Dr. Davidson Hepburn, president of United Nations Educational, Scientific and Cultural Organisation (UNESCO),  invited fellow Bahamians to take advantage of what he called “a once in a lifetime opportunity” to tap into a burgeoning global industry known as heritage tourism. The invitation comes while Hepburn is currently at the helm of the international body awarding expertise and major funding to signatory countries in areas ranging from education to communications.

“The Bahamas should be at the forefront of heritage tourism, yet sadly we are not a signatory to the heritage convention,” he said. “This is more important than ever because recently introduced a site where you are able to click on links to UNESCO heritage sites. International travelers can book directly from those links, but to be listed as a recognised heritage site, you must be a signatory to the UNESCO heritage convention. So while we have fabulous heritage sites, they are not getting the exposure other lesser sites are because they are taking advantage of TripAdvisor’s recognition of the growing interest in heritage tourism while The Bahamas is not. The website is attracting huge attention.”

The cultural heritage travel niche is on the rise in various countries and can be a major contributor to an economy like The Bahamas’ which depends heavily on tourism for its revenue. By reviving and promoting historic culture as an important marketing tool to attract travelers with special interest in heritage and arts, the benefits can be significant. Heritage tourism, if promoted consistently and effectively, can help not only preserve the country’s heritage but also facilitate growth in The Bahamas’ primary industry, said Dr. Hepburn, who was elected president of the prestigious body in 2009 and has spent most of his time in Paris where it is headquartered. His comments came during a recent visit to Nassau.

The country, he said, is blessed with a rich heritage.

“The Bahamas has so many heritage sites, both tangible and intangible — the Blue Holes of Abaco and Andros, the world’s 3rd largest Great Barrier Reef, the Hermitage at Mt. Alvernia in Cat Island, the cultural heritage of Bahamian food, music, Junkanoo and yet we run the risk now of not only failing to benefit from financial grants and technical assistance but actually falling behind other countries who are benefitting from free advertising on by means of their participation in the international UNESCO arena of documented sites.”

The pleas for active participation in the world body came from the man who is perhaps the country’s most internationally-recognized statesman. Dr.

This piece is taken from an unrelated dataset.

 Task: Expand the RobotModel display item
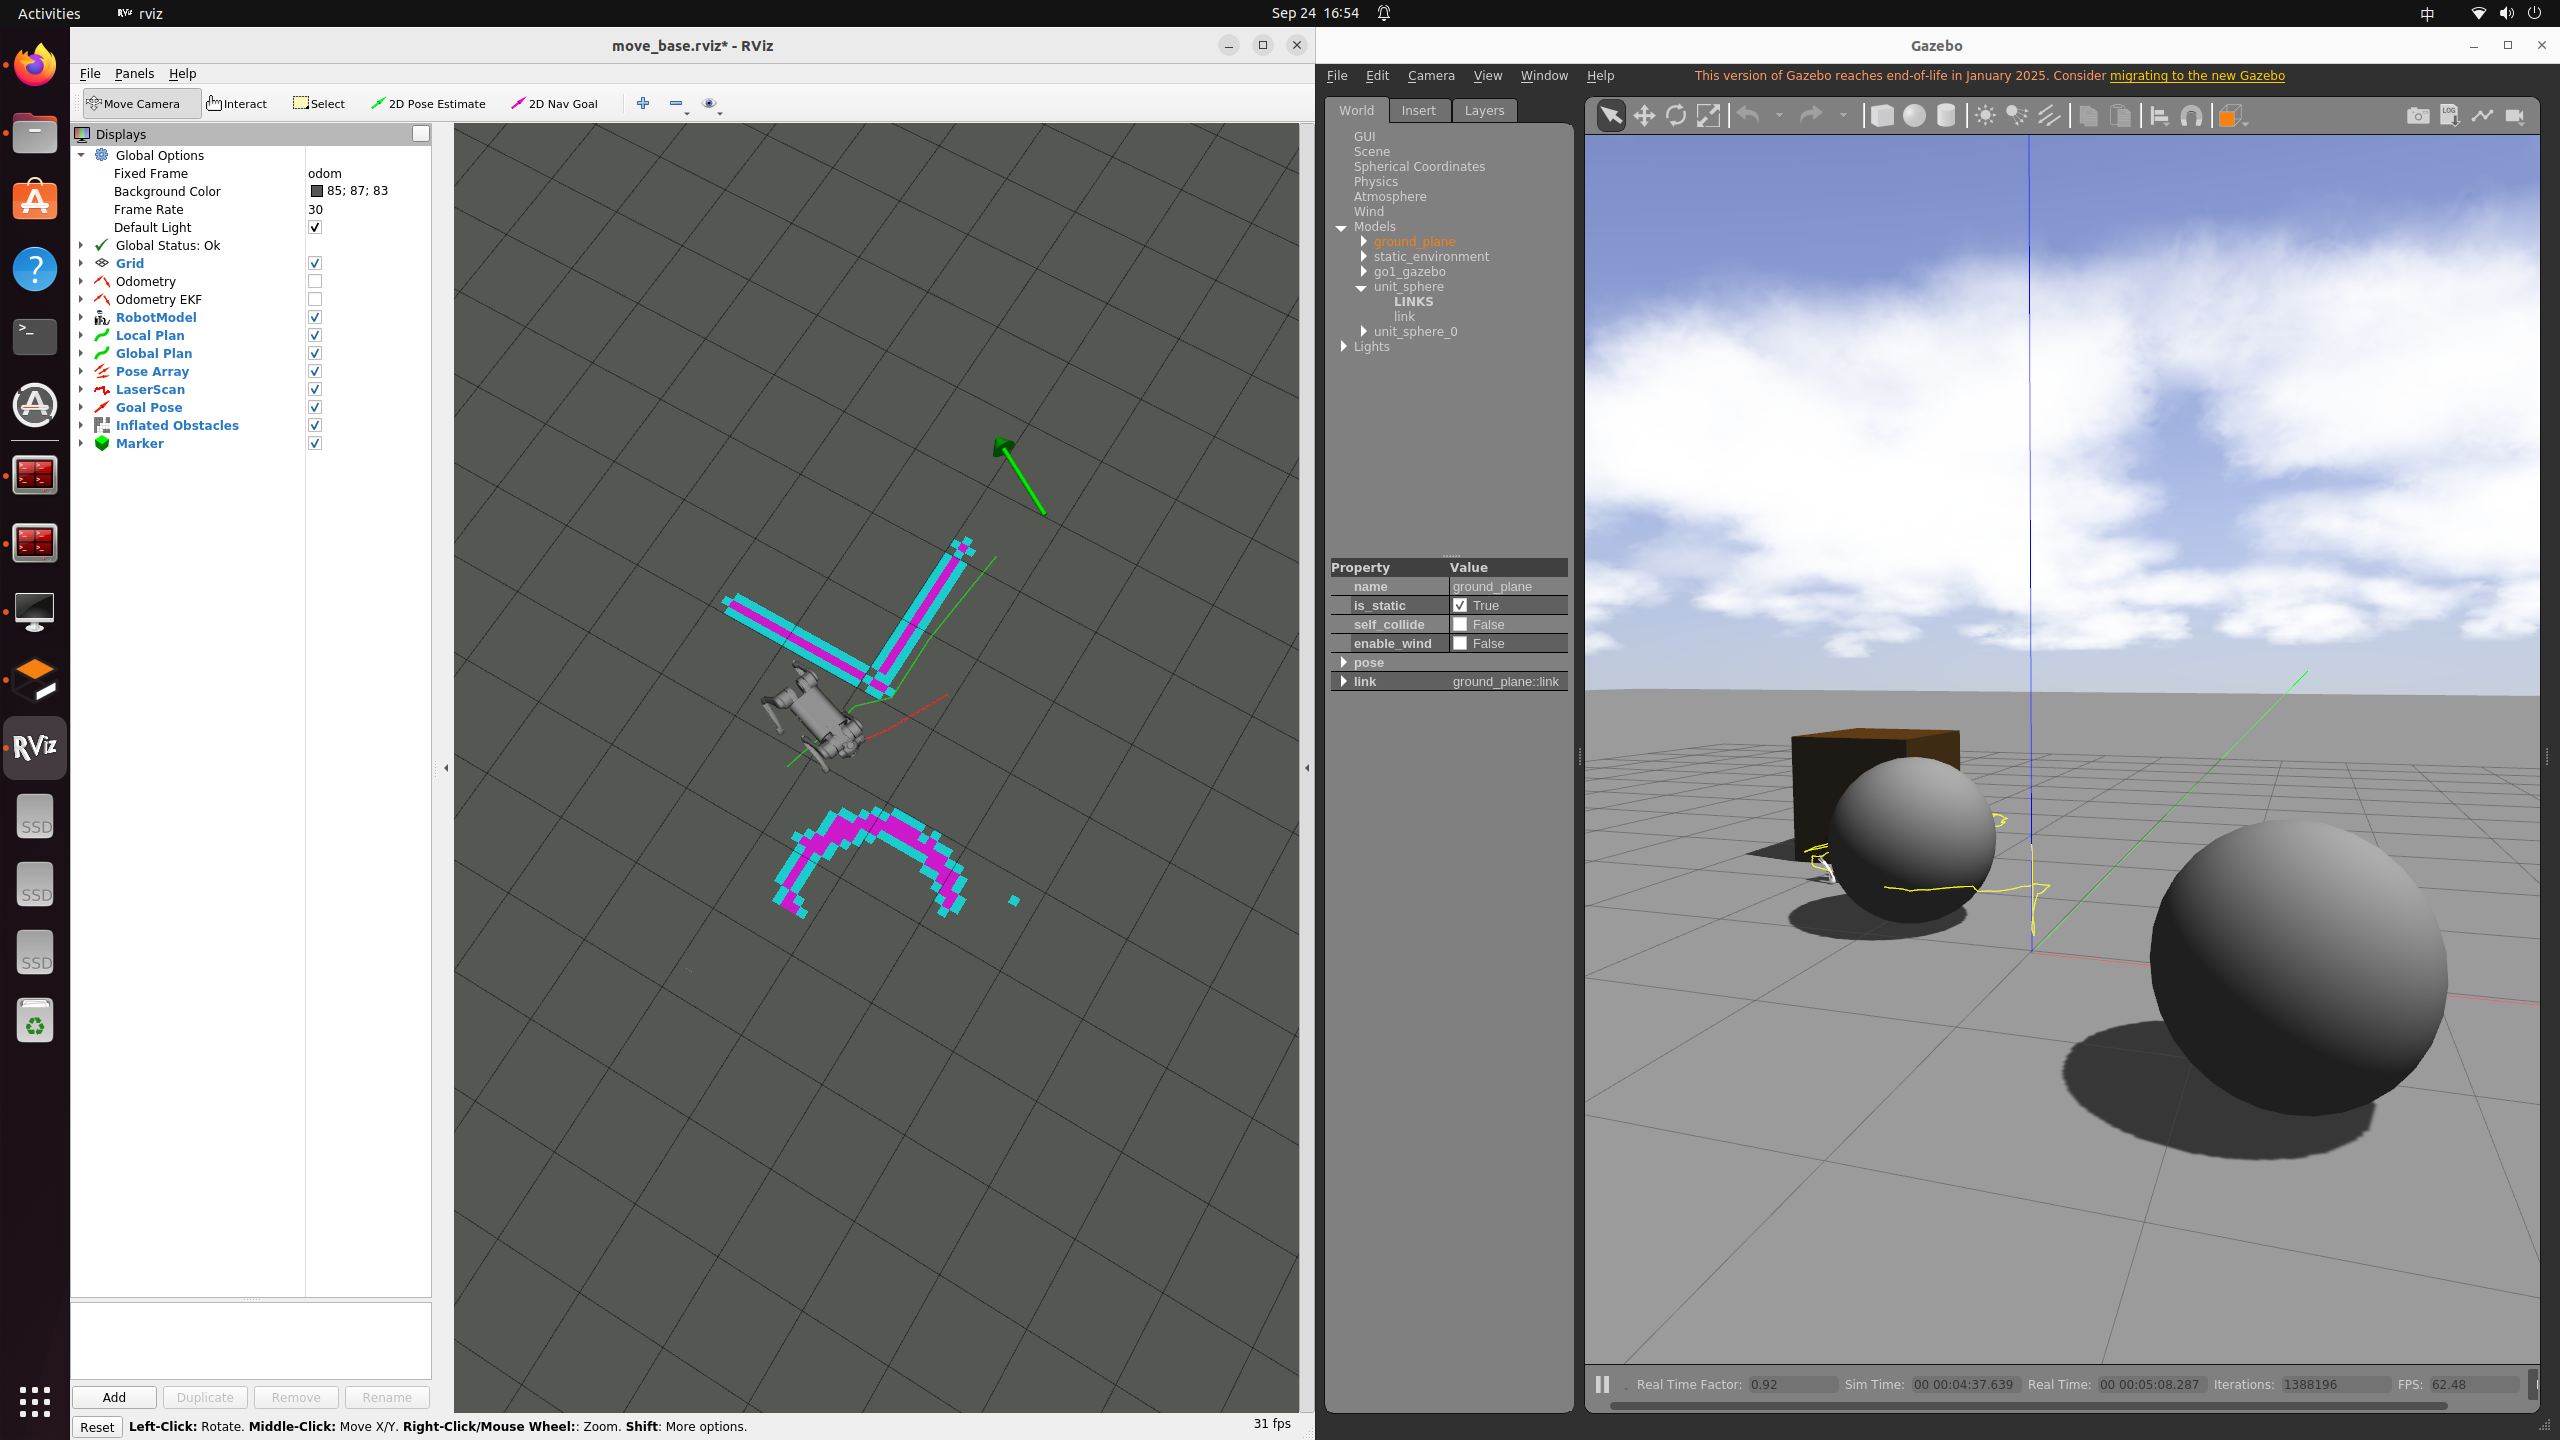81,318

Hepburn served for 15 years in the United Nations before becoming the first representative from the English-speaking Caribbean to hold the post of president of the general conference of UNESCO, a United Nations body charged with overseeing and assisting developments in education, culture, science, technology and communications.

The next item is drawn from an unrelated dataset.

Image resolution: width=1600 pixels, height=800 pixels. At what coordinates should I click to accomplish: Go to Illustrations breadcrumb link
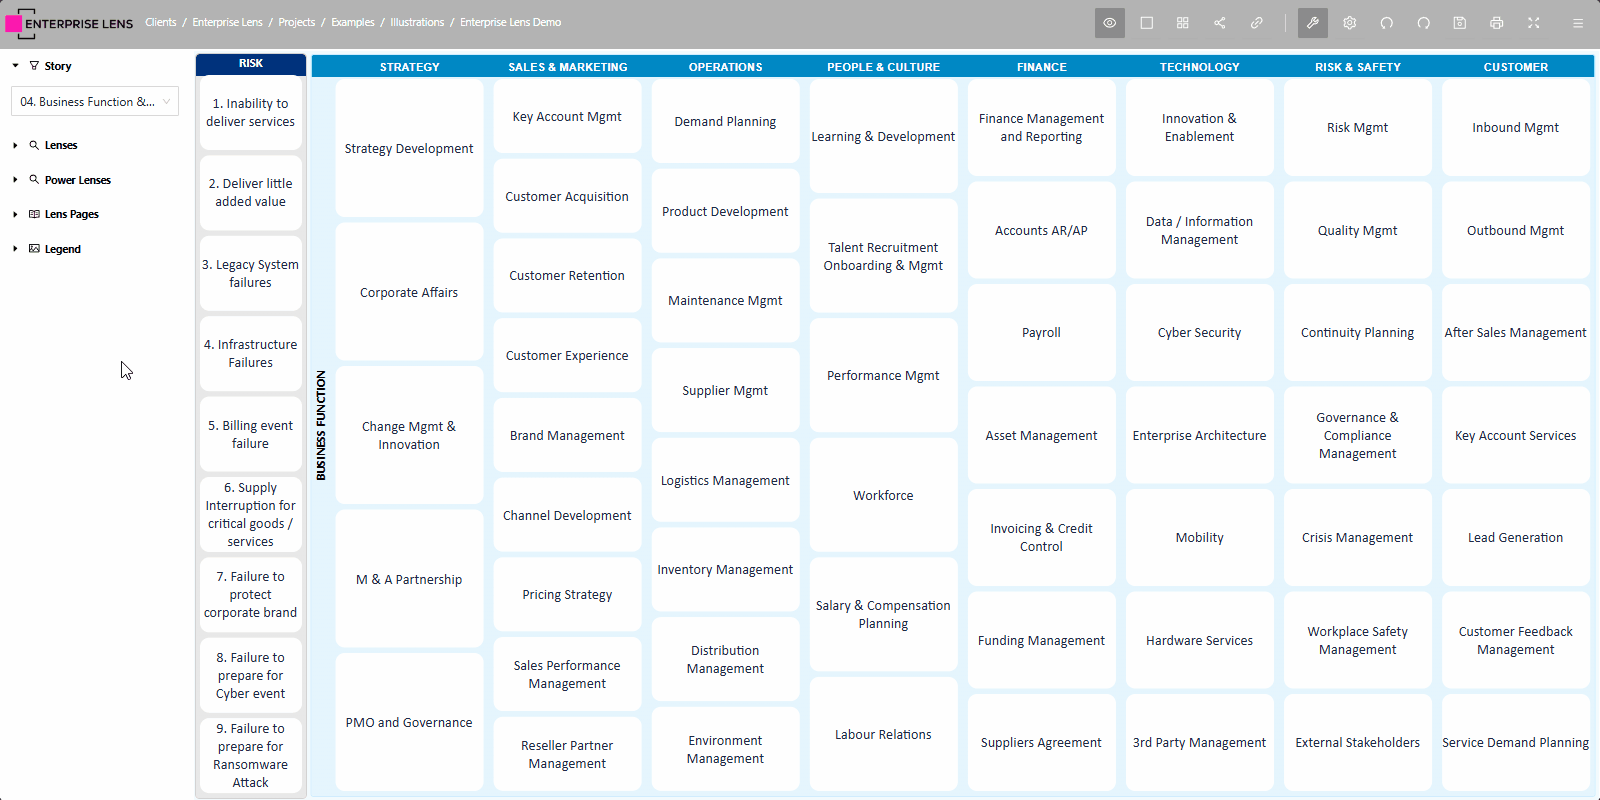[x=417, y=22]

At conferences and meetings nearly 200 signatory countries or territories were represented and applications for grant money were reviewed. The Bahamas, he said, was notable for its absence. Another opportunity presents itself in January in Barbados, but to date The Bahamas is not registered for the conference.

“I have tried to understand why and I simply cannot. Countries all over the world are fighting to be part of UNESCO, they are competing for expertise and grants. They are benefitting from being signatories to one or more of the four major conventions,” said Dr. Hepburn. “I was at a conference in Trinidad & Tobago recently where people were begging for The Bahamas to join the effort. It was the same thing in Brasilia. Over a 10-day period, we reviewed applications for funding or technical assistance from 193 countries or territories. Some of them had more than one application, but there was not a single one from The Bahamas.”

Still, Dr. Hepburn hopes his message urging participation will be heard.

“When I became president of UNESCO, I made a promise that my legacy would be to ensure that all small developing countries have a voice in UNESCO and genuine pride in their heritage,” he said. “While the government is good enough to support my tenancy as president of the general convention, something for which I am extremely grateful, I sincerely hope that The Bahamas will soon become a signatory to the UNESCO conventions and begin to reap the rewards that nearly 200 other countries are already enjoying.”